Instead, he’s gone right at them. If you’re a corporate officer, business owner, media proprietor, or anyone else whose livelihood depends directly or indirectly on the goodwill of the federal government and its leader, you watch the grief being visited on America’s best lawyers and think, “If they can’t escape trouble for antagonizing Trump, what hope would I have?”
This isn’t hypothetical. On the same day that the order targeting Perkins Coie was signed, the New York Times published a long story by Elisabeth Bumiller on America’s spreading culture of fear. “People on both sides of the aisle who would normally be part of the public dialogue about the big issues of the day say they are intimidated by the prospect of online attacks from Mr. Trump and Elon Musk, concerned about harm to their companies and frightened for the safety of their families,” Bumiller noted. One longtime Trump critic approached for comment not only wouldn’t speak to the Times on the record, he asked not to be mentioned in the story at all lest Trump’s lunatic fans start threatening him again.
Covington & Burling can afford to wage a long legal battle over its security clearances with a reasonable chance of success. Can you?
It should go without saying that a culture of fear is also one highly prone to paranoia. Amid political purges of agencies and haphazard cuts to the bureaucracy, for instance, federal workers have reportedly grown anxious about their ability to tell friend from foe. Some fear that “malign foreign actors” have begun reading their communications as DOGE has wormed its way into government databases, but most of their worry has to do with saying something critical of the king in front of some MAGA informant that’s secretly infiltrated the agency.
“Many workers say they live in a constant state of fear, unable to trust their colleagues, unable to speak freely, reflexively engaging in self-censorship even on matters they view as crucial to national security,” Karen Hao of The Atlantic alleged last month. “One team that works on issues related to climate change has gone so far as to seal itself off in a completely technology-sanitized room for in-person meetings.” Even our secretary of state allegedly has a “minder.”
Watch your step or you might be next: It’s all very Soviet. Which brings us to the other reason Trump is keen to intimidate lawyers.
Avoiding the courts.
In a way, a culture of fear is like any other investment: You put resources into it up front to get it off the ground and then as it grows more successful it begins to pay for itself.
That’s Trump’s strategy with Covington and Perkins Coie, I think. Ideally, he won’t need to keep picking fights with individual law firms who’ve made legal trouble for him. At some point, the rest of the profession will reach the desired conclusion that it’s better for them not to make legal trouble for him to begin with. Watch your step or you might be next.

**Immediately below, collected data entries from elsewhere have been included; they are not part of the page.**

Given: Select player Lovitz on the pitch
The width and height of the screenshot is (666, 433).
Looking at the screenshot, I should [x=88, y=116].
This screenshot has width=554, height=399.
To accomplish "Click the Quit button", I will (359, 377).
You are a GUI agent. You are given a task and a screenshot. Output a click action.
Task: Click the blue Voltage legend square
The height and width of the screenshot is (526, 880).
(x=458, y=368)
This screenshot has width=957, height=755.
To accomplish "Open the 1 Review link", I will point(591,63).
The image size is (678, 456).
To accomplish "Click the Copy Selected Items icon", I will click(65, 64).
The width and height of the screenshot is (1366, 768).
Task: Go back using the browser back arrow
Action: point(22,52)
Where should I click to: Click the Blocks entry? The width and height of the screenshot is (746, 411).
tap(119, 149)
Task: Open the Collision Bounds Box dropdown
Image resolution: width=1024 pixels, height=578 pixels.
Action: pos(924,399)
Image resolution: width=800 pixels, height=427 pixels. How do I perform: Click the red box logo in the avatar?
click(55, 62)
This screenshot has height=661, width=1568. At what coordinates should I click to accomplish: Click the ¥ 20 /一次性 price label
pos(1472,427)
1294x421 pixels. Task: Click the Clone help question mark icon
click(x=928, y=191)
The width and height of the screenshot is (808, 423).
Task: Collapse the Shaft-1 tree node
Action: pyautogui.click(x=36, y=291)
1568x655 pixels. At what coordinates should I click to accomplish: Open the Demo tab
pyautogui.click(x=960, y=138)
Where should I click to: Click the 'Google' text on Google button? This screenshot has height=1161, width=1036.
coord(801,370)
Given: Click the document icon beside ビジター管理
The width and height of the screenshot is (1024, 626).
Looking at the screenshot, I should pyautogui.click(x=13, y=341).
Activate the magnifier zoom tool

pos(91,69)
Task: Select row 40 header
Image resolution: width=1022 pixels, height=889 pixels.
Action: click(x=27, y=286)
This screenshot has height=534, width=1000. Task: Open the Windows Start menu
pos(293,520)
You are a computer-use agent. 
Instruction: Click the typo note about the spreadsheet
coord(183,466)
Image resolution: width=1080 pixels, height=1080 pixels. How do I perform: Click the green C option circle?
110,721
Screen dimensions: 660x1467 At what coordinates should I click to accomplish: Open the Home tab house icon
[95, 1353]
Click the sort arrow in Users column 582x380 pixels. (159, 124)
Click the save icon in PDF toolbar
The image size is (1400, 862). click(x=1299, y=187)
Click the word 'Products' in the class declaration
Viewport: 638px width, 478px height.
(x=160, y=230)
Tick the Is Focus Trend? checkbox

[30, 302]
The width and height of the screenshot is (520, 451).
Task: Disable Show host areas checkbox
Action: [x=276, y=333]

We may be at that point already. After Trump signed his order targeting Covington last month, Bloomberg Law reported that some firms had begun getting cold feet about representing the president’s enemies. Attorneys who are willing to represent Justice Department employees fired by Trump told the news outlet that their bosses feared letting them do so would hurt the firm’s “brand.” Other lawyers worried that their clients who have business with the DOJ would find the department less willing to cooperate if the firm also happened to be defending some disfavored deep-stater.
If it was that bad after Trump went after Covington, it’ll be worse now that he’s gone after Perkins Coie. Good luck finding quality representation if you end up on the president’s enemies list.
And that’s the point. By intimidating lawyers, Trump isn’t primarily interested in intimidating lawyers. He’s interested in stopping their prospective clients from challenging him in court. The surest way to prevent the judiciary from restraining him as president is to prevent his critics from filing suit against him in the first place—or, failing that, to give America’s most talented lawyers good reason to refuse to take those cases.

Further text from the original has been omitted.